BEGIN DATA FOR PROCESSING

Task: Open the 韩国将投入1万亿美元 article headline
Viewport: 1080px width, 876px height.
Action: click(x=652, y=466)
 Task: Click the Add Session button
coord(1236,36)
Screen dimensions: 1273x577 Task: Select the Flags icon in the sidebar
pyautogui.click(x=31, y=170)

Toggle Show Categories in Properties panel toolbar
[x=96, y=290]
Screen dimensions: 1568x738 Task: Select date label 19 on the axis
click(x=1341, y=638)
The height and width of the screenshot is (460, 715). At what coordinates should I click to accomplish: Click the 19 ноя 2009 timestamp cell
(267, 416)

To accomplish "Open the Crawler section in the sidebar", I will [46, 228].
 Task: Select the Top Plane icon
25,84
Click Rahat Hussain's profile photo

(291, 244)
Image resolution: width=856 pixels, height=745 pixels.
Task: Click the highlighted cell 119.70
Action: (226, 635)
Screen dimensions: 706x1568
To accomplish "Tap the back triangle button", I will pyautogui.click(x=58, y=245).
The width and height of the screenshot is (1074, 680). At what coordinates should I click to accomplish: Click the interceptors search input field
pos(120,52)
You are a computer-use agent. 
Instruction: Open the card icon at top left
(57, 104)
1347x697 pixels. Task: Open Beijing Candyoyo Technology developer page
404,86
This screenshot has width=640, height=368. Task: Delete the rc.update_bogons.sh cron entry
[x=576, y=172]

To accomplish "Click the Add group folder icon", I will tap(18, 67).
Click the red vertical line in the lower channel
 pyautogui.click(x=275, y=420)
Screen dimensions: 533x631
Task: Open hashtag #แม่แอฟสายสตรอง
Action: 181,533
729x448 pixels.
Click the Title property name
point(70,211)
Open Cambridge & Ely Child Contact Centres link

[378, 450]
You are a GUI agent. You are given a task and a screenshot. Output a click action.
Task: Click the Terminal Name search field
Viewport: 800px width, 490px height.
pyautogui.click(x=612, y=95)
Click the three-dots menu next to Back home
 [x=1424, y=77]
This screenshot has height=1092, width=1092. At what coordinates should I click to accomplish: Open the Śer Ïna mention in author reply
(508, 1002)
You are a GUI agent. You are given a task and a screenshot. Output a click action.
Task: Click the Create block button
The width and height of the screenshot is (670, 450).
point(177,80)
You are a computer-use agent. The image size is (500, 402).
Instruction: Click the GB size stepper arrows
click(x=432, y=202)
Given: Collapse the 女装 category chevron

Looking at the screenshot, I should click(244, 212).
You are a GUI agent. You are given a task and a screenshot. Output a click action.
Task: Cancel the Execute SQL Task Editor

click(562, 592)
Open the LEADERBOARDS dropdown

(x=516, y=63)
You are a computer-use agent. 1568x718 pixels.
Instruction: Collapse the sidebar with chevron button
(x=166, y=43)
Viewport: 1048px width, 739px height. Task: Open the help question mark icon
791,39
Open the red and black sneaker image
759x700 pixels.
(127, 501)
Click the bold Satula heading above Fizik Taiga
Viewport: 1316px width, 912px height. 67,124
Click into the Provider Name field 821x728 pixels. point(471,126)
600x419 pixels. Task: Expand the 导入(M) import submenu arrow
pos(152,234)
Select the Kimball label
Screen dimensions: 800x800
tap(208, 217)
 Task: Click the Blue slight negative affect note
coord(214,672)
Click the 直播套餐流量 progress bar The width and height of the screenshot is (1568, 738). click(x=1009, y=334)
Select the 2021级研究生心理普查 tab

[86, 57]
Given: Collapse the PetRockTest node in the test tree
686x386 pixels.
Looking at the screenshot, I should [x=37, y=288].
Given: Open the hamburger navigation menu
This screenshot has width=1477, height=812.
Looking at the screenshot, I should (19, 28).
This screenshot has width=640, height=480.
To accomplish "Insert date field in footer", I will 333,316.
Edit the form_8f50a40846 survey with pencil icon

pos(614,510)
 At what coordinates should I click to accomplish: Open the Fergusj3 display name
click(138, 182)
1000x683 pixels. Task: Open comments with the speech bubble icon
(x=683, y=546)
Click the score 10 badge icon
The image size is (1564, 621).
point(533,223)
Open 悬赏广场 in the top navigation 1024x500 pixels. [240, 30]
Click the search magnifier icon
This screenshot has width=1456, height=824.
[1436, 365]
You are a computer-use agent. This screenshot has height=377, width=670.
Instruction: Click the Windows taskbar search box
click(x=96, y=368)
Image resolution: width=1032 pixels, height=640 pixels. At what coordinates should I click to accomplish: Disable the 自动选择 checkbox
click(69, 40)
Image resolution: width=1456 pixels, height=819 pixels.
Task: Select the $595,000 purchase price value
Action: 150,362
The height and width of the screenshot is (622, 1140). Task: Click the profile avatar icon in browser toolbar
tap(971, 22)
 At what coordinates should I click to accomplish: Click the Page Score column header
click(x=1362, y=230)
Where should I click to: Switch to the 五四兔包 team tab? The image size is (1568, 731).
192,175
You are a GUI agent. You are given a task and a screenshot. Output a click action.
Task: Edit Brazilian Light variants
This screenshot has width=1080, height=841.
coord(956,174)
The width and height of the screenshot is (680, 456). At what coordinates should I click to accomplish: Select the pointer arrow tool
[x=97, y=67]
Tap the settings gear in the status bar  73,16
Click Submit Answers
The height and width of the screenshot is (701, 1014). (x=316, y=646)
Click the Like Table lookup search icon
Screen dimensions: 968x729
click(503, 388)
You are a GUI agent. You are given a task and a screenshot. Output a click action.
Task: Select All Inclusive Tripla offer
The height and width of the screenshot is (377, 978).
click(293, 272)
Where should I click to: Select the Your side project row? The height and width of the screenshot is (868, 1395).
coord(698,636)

END DATA FOR PROCESSING

▶ WHAT YOU WILL DO: Using the material, show each line where the string "navigation" can be found.

▶ FINISHED EXERCISE:
Given: Open the hamburger navigation menu
Open 悬赏广场 in the top navigation 1024x500 pixels. [240, 30]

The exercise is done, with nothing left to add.